When some one says: ‘I have no self-control over my drinking,’ or whatever, I can ask: ‘Are you well practiced at resisting urges or opportunities to use.’
The answer is ‘no’. This person is well practiced in giving in to those urges and opportunities.
Self-control over urges and opportunities is like self-control over bicycles and roller skates — you get it by practicing. The reason individuals, correctly, feel they don’t have it is because they haven’t been practicing that which gives it to them. In this case, the SKILL not well practiced is resisting urges and opportunities to use.
That is why those who do practice resisting urges [self-control], after awhile, report that it becomes easier and easier to continue. They have been exercising and building their self control and now have begun to show a fair bit of this skill.
In every day language, thinking you must first have self-control before you acquire a change in your behaviour is ‘putting the cart before the horse.’ Self- control comes from making the change in your behaviour.
Self-control may also involve other strategies. We might add that self-control may involve learning new strategies to bridge the difficult initial learning period.

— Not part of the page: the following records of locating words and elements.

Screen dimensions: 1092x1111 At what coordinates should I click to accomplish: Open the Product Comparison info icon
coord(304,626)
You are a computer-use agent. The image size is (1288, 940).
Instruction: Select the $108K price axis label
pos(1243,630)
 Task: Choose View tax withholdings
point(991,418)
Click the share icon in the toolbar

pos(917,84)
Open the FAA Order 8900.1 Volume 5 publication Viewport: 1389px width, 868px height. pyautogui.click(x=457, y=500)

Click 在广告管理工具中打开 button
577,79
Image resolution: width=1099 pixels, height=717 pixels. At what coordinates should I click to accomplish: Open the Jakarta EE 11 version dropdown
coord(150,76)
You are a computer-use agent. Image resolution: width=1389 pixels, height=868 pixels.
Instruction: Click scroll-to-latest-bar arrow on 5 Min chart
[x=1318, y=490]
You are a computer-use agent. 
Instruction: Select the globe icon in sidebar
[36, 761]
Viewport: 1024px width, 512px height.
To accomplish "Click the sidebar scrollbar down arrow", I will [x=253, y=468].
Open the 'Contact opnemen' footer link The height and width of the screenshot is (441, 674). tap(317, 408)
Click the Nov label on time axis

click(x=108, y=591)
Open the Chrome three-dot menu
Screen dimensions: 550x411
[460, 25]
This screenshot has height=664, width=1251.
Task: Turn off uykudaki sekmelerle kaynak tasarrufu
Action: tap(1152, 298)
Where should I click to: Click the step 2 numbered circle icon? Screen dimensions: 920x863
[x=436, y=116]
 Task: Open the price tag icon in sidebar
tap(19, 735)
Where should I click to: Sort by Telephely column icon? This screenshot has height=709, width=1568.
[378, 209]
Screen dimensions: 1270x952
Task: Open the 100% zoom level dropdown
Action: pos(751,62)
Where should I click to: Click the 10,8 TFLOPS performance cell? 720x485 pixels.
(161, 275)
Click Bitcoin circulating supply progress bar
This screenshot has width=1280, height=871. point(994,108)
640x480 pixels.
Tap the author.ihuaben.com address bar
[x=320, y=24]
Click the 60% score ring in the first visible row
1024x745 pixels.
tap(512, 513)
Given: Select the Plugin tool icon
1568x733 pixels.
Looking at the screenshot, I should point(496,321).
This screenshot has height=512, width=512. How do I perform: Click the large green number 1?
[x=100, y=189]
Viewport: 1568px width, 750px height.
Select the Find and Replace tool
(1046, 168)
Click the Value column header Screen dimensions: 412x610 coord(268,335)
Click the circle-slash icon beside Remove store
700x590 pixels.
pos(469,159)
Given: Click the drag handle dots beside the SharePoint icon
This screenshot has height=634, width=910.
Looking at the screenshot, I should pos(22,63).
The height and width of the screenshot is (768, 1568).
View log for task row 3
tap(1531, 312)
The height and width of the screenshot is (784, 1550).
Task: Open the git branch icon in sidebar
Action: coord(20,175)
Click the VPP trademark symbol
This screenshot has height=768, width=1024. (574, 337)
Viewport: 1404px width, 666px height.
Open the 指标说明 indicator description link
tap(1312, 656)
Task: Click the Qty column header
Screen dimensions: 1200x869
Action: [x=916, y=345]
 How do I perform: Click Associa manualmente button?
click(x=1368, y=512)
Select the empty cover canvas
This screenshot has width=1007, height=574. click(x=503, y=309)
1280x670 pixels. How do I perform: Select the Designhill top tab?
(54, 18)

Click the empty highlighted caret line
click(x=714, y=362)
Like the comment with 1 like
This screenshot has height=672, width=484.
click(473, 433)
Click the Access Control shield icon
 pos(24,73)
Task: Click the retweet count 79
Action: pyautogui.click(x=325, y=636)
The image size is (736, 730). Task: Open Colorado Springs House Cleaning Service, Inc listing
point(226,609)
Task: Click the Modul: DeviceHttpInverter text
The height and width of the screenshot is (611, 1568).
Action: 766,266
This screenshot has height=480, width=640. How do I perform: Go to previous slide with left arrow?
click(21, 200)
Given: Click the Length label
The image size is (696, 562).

In one famous study, children were left with a candy bar and told that if they didn’t eat it they would get two candy bars. The children who resisted the temptation while alone were secretly observed and found to use verbal self-
reminders and distracting activities.
Children who didn’t resist were later able to do so after being taught strategies for better self-control. We have a toolbox of such techniques, but they all require using them.